What to work on => Reproduce verbatim the lines of the material from the line containing "Viewport: 329px width, 209px" through the line containing "[x=1060, y=735]", including both of those lines.

Records for locating words and elements

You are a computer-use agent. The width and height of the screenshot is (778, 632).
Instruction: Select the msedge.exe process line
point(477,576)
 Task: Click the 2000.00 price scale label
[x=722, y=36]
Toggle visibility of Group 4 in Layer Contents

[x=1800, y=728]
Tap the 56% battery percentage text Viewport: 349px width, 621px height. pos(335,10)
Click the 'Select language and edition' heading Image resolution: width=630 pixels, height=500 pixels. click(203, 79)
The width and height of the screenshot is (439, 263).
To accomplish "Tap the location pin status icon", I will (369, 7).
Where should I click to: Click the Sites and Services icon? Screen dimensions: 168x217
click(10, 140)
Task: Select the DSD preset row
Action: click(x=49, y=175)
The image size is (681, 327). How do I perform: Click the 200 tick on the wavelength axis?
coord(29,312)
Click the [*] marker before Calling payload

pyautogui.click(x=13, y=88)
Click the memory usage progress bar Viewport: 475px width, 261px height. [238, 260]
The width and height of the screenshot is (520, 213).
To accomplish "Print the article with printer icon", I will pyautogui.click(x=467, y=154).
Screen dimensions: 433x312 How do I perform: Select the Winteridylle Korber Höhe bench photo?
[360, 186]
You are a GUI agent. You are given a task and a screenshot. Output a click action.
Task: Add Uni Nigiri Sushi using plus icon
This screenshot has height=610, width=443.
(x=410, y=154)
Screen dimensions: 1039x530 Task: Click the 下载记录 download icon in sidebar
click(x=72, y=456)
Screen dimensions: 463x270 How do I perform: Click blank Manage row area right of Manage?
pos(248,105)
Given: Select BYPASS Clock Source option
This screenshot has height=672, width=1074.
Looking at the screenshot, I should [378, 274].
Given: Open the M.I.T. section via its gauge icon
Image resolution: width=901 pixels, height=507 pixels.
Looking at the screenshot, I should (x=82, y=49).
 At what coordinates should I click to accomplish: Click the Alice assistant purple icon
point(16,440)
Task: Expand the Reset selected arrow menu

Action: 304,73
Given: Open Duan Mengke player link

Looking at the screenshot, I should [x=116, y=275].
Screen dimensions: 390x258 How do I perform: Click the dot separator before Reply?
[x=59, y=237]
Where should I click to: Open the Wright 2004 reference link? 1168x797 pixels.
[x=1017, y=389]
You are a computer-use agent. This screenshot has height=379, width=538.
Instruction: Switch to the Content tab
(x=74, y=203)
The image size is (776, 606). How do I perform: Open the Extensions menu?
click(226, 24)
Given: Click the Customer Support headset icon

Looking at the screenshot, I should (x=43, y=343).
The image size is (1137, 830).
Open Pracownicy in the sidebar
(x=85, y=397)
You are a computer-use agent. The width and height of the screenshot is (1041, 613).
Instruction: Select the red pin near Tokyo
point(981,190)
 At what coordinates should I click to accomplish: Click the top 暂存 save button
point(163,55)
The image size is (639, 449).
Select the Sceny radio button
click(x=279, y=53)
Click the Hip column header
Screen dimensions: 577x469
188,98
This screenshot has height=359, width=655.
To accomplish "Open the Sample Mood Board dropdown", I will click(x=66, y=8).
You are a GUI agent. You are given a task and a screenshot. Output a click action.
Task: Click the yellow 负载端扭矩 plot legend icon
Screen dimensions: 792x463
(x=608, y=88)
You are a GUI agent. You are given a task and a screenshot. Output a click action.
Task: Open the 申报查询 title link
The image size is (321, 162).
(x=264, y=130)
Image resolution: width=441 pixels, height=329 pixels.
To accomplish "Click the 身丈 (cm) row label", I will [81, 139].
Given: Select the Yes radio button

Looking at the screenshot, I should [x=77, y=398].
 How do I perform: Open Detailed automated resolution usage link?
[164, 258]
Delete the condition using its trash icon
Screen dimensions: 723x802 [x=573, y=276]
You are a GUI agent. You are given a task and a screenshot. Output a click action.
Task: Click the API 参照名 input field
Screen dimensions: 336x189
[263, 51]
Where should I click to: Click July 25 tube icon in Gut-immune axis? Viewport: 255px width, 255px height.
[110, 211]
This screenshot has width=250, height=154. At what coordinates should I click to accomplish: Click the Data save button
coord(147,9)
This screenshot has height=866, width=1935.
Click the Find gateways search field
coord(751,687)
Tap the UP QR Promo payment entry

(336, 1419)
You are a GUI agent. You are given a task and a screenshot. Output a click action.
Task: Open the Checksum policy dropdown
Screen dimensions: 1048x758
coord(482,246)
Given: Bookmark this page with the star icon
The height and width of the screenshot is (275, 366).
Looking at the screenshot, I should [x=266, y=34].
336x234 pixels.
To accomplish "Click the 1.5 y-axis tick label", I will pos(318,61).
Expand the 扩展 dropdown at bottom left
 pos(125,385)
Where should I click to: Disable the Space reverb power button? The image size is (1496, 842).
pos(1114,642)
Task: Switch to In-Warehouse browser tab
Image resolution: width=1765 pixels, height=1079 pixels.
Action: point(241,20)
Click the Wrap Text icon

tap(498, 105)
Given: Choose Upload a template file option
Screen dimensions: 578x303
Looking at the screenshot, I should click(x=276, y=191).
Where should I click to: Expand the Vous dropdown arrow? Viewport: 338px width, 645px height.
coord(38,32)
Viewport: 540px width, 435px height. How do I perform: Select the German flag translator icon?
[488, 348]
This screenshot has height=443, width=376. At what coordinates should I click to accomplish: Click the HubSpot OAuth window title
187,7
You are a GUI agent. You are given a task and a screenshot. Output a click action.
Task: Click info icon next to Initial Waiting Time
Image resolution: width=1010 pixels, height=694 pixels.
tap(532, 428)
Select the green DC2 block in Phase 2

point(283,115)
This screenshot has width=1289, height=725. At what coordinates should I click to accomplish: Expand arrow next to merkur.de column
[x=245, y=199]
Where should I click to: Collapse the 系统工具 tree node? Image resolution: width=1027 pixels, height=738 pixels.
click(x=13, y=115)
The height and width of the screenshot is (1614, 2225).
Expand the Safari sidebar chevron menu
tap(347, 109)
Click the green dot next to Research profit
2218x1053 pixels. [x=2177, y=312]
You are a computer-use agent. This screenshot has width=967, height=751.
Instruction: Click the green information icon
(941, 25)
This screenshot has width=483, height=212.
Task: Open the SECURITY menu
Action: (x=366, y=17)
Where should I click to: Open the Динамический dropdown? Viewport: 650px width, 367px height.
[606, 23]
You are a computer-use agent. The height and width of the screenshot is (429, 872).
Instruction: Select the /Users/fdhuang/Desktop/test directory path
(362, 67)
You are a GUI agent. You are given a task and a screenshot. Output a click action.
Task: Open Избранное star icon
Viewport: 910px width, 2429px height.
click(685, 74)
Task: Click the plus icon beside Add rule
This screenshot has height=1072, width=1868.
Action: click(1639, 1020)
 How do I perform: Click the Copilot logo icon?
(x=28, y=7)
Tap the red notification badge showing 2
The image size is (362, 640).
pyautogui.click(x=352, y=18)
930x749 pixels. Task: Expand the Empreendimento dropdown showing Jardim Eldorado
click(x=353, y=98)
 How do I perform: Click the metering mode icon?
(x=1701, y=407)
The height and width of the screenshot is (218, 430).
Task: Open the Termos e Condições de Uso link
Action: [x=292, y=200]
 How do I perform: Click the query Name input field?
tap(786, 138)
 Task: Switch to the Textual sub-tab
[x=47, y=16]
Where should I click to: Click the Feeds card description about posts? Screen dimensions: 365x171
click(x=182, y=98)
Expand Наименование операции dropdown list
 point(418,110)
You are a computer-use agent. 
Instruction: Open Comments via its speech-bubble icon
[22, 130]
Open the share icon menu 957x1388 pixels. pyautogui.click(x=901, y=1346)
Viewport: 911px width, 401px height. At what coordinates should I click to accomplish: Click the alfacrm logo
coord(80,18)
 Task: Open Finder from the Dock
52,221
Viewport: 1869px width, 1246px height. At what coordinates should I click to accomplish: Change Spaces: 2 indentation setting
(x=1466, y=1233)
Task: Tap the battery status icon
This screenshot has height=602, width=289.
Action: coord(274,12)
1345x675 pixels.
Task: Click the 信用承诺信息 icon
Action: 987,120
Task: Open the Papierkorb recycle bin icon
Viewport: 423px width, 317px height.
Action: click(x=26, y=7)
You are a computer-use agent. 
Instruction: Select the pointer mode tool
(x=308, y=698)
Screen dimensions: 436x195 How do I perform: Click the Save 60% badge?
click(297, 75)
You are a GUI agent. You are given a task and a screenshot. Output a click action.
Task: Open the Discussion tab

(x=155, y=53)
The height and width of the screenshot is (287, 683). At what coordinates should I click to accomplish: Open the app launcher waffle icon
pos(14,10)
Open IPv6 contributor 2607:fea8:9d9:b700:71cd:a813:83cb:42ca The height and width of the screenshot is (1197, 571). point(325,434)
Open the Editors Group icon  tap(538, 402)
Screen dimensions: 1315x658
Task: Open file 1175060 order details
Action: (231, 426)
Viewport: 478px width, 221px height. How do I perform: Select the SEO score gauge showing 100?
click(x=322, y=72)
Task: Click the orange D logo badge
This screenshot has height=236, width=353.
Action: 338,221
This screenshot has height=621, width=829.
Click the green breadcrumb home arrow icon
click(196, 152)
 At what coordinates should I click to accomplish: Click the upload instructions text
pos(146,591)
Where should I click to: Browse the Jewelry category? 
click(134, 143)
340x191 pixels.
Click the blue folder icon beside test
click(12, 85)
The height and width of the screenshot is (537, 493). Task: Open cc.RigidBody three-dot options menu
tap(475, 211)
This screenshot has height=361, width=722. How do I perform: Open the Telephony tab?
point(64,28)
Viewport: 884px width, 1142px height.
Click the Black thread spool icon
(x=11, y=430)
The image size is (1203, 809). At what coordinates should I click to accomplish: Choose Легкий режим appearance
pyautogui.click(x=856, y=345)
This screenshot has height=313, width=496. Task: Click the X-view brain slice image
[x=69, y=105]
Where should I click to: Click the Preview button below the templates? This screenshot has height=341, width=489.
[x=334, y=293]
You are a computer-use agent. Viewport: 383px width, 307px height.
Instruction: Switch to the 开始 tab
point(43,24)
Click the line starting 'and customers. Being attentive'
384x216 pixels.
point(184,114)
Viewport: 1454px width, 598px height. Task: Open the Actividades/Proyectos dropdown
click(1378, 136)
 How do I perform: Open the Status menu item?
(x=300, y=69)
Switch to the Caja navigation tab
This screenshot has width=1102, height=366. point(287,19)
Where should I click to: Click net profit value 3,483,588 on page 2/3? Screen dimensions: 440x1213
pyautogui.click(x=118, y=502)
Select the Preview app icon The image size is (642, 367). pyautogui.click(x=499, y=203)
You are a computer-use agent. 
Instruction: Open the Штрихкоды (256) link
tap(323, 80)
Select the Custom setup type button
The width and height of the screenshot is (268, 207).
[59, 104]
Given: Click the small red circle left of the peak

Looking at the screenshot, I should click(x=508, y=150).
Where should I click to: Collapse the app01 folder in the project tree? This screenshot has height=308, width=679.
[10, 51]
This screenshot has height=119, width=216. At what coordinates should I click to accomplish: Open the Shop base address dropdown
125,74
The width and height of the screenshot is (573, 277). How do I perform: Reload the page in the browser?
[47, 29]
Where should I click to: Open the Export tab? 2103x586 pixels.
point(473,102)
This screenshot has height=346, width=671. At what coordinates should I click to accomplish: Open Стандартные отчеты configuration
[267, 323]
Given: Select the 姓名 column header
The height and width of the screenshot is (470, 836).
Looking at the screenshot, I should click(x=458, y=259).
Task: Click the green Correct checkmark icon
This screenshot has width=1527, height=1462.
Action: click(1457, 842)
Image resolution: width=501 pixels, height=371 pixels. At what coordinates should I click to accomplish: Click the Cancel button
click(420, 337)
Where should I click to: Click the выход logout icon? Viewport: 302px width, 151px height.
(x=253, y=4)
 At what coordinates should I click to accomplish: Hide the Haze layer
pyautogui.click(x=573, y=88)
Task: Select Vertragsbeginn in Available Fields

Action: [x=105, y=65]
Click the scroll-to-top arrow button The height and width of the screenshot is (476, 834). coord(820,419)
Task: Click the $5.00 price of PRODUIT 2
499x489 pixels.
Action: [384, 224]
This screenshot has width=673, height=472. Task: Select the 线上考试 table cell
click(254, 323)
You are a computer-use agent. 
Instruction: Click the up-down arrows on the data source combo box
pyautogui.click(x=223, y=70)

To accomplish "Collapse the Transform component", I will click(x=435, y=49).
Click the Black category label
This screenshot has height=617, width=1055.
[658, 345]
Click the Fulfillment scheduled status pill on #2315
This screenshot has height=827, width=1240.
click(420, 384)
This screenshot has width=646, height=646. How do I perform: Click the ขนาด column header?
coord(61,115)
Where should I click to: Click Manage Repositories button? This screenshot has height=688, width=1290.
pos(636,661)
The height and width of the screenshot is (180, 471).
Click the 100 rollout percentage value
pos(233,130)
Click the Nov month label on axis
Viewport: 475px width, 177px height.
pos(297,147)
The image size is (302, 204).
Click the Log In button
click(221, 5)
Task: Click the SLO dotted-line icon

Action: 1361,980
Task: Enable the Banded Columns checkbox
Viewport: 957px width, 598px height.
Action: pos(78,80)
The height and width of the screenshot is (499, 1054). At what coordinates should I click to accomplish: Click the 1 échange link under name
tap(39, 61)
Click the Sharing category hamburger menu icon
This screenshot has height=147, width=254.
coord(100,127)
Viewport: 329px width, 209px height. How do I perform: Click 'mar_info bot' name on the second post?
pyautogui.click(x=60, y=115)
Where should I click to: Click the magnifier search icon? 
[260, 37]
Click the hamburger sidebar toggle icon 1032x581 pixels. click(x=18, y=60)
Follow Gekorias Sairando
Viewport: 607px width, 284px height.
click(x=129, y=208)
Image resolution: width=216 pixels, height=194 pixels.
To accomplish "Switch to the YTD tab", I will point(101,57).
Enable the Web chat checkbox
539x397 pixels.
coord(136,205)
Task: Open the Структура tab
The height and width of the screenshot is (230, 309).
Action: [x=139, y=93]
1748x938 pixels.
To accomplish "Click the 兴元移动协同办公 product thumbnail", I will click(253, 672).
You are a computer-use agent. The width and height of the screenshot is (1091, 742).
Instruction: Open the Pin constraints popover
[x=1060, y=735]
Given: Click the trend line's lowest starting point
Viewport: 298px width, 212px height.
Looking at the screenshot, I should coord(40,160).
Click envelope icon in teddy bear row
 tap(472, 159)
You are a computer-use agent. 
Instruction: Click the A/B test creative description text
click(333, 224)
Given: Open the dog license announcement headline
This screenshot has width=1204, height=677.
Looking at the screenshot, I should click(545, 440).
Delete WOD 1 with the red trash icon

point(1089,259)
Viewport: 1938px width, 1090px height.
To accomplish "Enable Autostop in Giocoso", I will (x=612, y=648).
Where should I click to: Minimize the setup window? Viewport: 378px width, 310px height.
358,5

Solution for this exercise =>
Viewport: 329px width, 209px height. How do I perform: Click 'mar_info bot' name on the second post?
pyautogui.click(x=60, y=115)
Where should I click to: Click the magnifier search icon? 
[260, 37]
Click the hamburger sidebar toggle icon 1032x581 pixels. click(x=18, y=60)
Follow Gekorias Sairando
Viewport: 607px width, 284px height.
click(x=129, y=208)
Image resolution: width=216 pixels, height=194 pixels.
To accomplish "Switch to the YTD tab", I will point(101,57).
Enable the Web chat checkbox
539x397 pixels.
coord(136,205)
Task: Open the Структура tab
The height and width of the screenshot is (230, 309).
Action: [x=139, y=93]
1748x938 pixels.
To accomplish "Click the 兴元移动协同办公 product thumbnail", I will click(253, 672).
You are a computer-use agent. The width and height of the screenshot is (1091, 742).
Instruction: Open the Pin constraints popover
[x=1060, y=735]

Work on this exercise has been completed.